The weight of the Arctic Council as a non-military, intergovernmental forum anchors it firmly outside the realm of military securitization. Furthermore, with inclusive circumpolar membership of all eight Arctic nations, an array of indigenous organizations serving as permanent participants, and twelve permanent observer states from around the globe, the Arctic Council provides suitably broad and cohesive representation in a forum designed as a collaborative, consensus-building environment, rather than a strict, decision-making body.
The Council also has a history of negotiating successful binding agreements, such as the 2011 Arctic Search-and-Rescue Agreement, which coordinates international SAR operations and responsibilities for member states, and the 2013 Arctic Marine Oil Pollution Preparedness and Response Agreement, which sets guidelines among countries for notification, communication, and reaction to oil spills.Such agreements provide the Council with a proven history and track record of cooperation and allow it to function as a confidence-building mechanism in a region where uncertainties around resources and legal regimes exist. By moving beyond oil spills and search-and-rescue operations to address the broader notion of climate security, the Artic Council could both strengthen its adaptation capacity and bolster its position as a positive forum for discussion and decision-making in the region.

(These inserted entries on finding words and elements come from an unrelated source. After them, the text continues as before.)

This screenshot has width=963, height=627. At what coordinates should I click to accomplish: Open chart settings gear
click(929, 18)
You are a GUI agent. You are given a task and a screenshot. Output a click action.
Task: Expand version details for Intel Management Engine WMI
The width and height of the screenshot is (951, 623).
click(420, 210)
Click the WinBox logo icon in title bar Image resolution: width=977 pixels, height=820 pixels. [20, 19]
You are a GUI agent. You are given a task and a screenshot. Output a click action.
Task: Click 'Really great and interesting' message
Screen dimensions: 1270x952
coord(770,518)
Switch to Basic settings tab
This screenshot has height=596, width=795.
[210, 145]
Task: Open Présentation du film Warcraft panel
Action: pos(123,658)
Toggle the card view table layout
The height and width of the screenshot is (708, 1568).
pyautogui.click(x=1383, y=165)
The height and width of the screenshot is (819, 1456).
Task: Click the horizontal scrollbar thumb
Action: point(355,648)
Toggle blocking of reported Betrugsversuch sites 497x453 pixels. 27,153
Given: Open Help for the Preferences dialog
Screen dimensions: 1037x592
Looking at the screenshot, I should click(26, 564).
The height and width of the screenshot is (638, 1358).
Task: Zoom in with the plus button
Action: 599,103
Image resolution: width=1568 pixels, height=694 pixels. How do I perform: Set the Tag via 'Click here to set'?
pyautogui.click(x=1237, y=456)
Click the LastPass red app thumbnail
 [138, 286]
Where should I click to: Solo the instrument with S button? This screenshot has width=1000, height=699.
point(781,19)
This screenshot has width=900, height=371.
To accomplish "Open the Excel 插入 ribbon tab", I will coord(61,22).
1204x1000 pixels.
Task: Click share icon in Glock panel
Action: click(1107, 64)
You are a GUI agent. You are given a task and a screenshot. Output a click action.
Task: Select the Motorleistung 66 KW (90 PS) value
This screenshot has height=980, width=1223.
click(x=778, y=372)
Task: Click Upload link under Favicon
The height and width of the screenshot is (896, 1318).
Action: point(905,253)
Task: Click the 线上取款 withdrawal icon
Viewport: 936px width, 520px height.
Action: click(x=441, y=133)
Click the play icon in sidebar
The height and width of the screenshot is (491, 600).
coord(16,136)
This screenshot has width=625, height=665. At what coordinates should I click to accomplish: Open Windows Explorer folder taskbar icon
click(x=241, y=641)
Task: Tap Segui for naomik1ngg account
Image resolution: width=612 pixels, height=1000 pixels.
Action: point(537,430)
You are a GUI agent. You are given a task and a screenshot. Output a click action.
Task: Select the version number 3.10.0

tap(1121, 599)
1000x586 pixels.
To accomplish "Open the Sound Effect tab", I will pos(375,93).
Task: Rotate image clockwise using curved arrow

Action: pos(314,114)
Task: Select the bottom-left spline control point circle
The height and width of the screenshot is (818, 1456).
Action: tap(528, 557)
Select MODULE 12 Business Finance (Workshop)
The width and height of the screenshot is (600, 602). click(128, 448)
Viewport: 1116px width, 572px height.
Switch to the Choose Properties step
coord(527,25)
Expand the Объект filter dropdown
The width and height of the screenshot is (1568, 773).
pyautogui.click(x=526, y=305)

As the United States assumes the chairmanship of the Arctic Council in April, it could use the next two years to push for expanding the remit of the organization. Given the upcoming role of the United States in the Arctic Council from 2015 to 2017 and the forthcoming 20th anniversary of the Council in 2016, the United States could take several broad steps toward the overall goal of including security in the Arctic Council agenda. These steps could include establishing climate security as the overarching theme of Secretary of State Kerry’s chairmanship, hosting a 20th anniversary summit in 2016 with an Arctic security theme, or creating a Special Working Group on Climate Security within the Council.
Fully addressing Arctic climate security will require this type of strong leadership. In order to protect its resource and territorial interests, the United States could more actively engage in conversation over disputed Arctic resources by pushing for ratification of the United Nations Convention on the Law of the Sea (UNCLOS), and could safeguard its human and physical capital by investing in capabilities infrastructure, such as icebreaker ships and an Arctic-wide communications network. Environmental targets for this strategy could include enhanced oil spill prevention and response as well as protection for fragile Arctic fisheries and wildlife, including moratoriums on both drilling and fishing, if necessary. Finally, goals for maintaining human security could include measurements of coastal vulnerability and opportunities for increased climate resilience, as well as improved training and coordination for humanitarian assistance, disaster relief, and search-and-rescue operations.
Together, addressing climate change in the Arctic will require the entire Arctic Council, under the chairmanship of the United States, to expand its existing mandate. Only by including all three aspects of climate security—military, environmental, and human—will the Council be equipped to respond to the region’s evolving demands and prepare it for the challenges of the decades ahead.